WASHINGTON, DC – Advancement Project National Office in partnership with Puente Human Rights Movement are calling for an end to immigrant detention and mass incarceration as they launch the release of  “Arizona’s Carceral Crisis: The Human Cost of Being Confined,” a report that exposes the extreme conditions inside an ICE detention facility. The qualitative report highlights the harmful ways that immigrants of color are criminalized and dehumanized in an ICE detention center in Arizona, and how these harmful practices feed the mass incarceration crisis across America. This release comes on the heels of the Senate’s decision Thursday, to pass the Continuing Resolution bill that will continue to fund federal government agencies including the Department of Homeland Security, will result in the continued funding of this major prison crisis.
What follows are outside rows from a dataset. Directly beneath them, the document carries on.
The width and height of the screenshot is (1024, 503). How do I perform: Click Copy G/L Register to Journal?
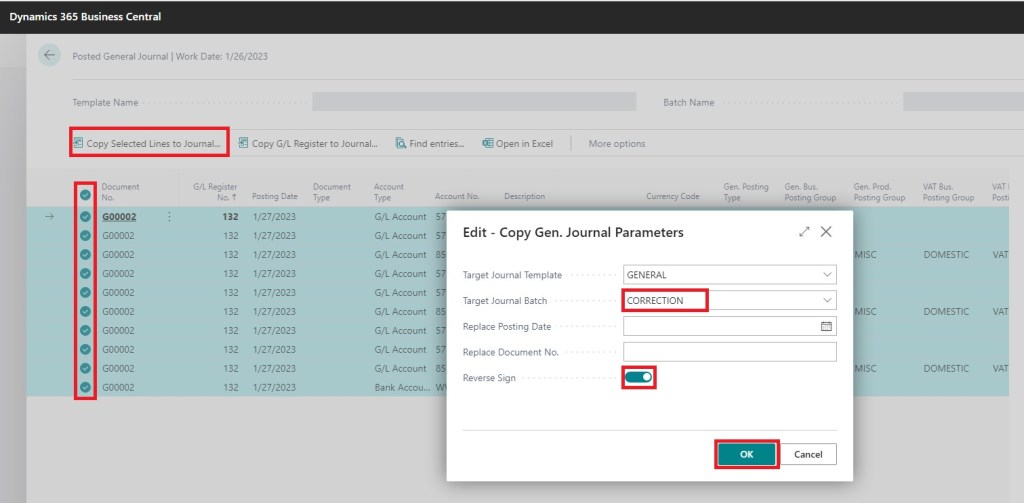pos(308,143)
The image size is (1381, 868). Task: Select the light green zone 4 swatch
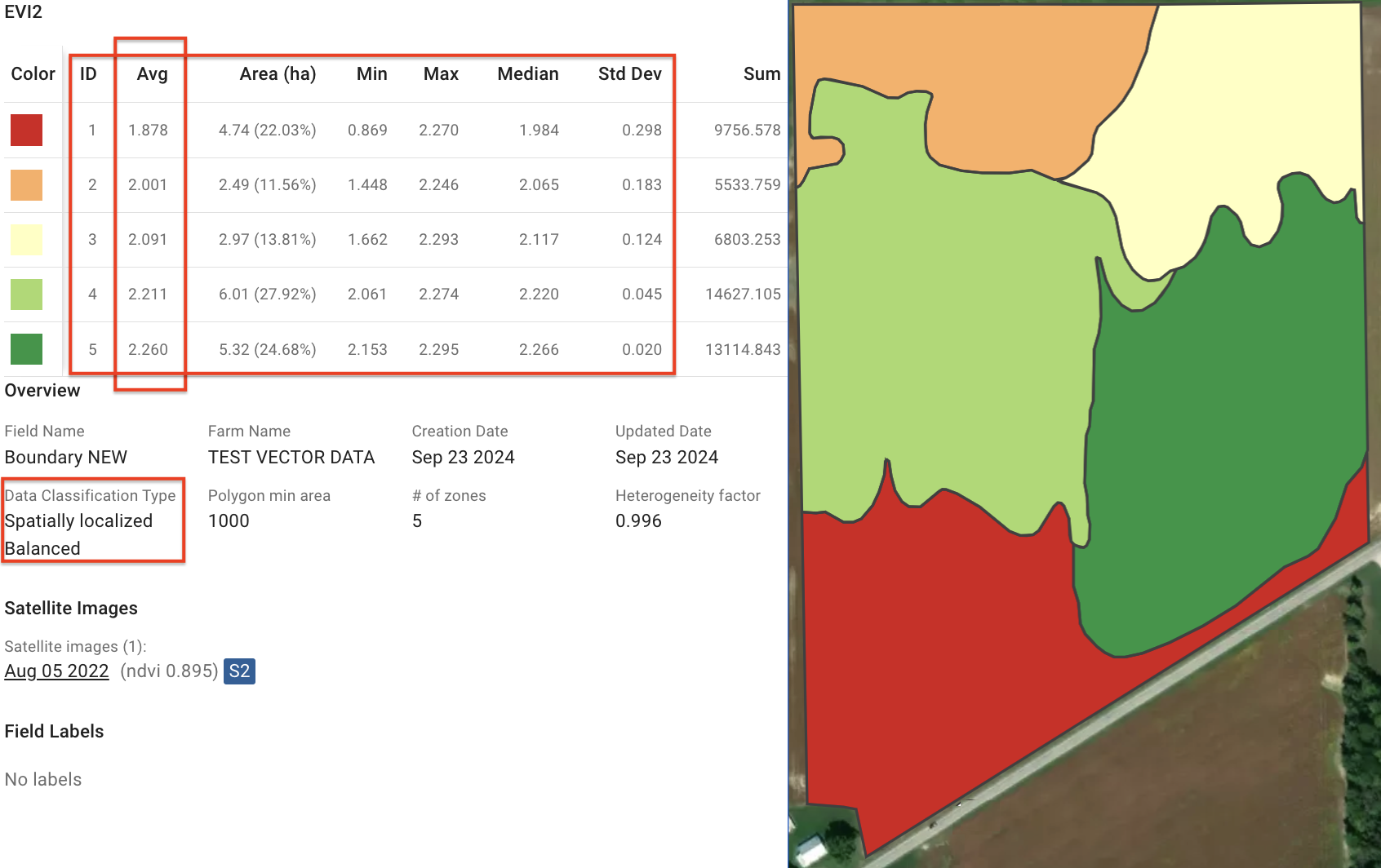(26, 294)
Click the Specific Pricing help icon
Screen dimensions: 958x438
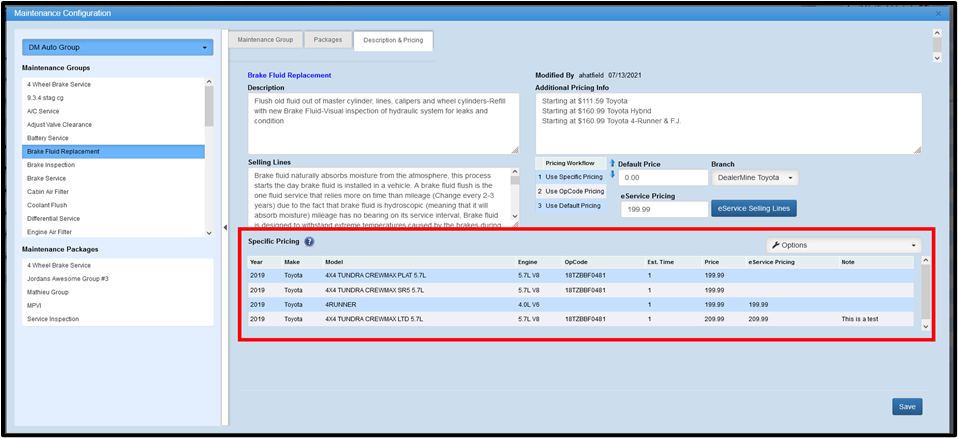click(309, 242)
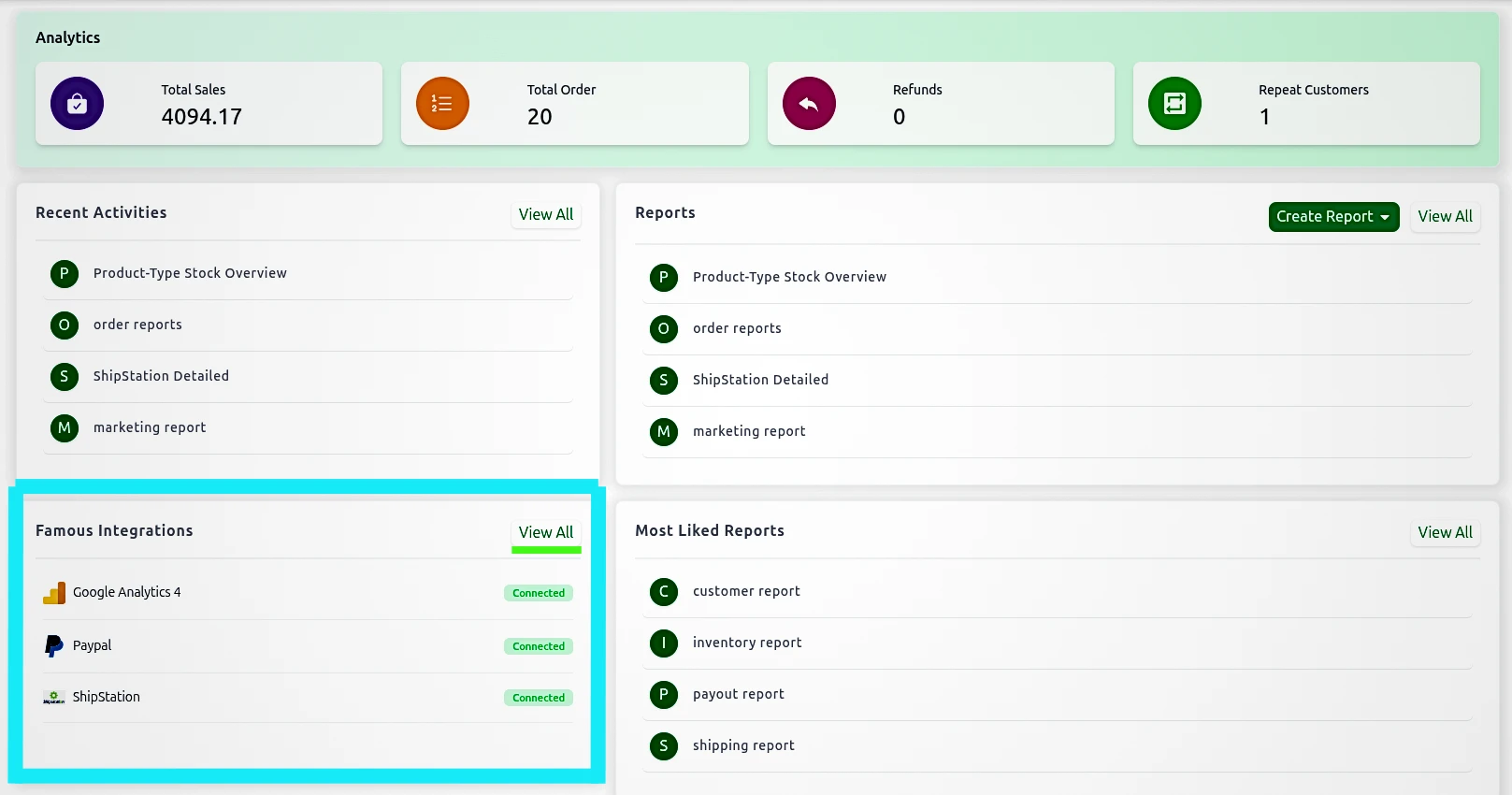Click the Total Order list icon

click(x=442, y=104)
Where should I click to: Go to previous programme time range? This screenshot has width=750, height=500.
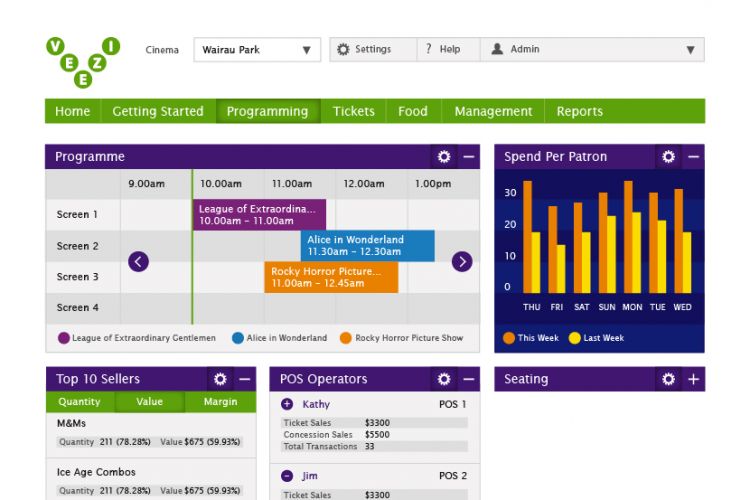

“We hope this report serves as a tool for communities as they challenge oppressive systems of over-policing, mass incarceration, and how those systems contribute to immigration detention,” said Losmin Jimenez, Project Director and Senior Attorney for the Immigrant Justice Project at Advancement Project National Office.  “The root causes of criminalization need to be challenged. Immigration detention is not a stand-alone system. Detention centers like Eloy should be shuttered and their resources redistributed to humanitarian efforts in migrant communities.”

The report is officially released along with the launch of the InsideEloy.org, an immersive website that includes a collection of videos, narratives, and digital toolkits featuring the voices of people currently detained inside Eloy.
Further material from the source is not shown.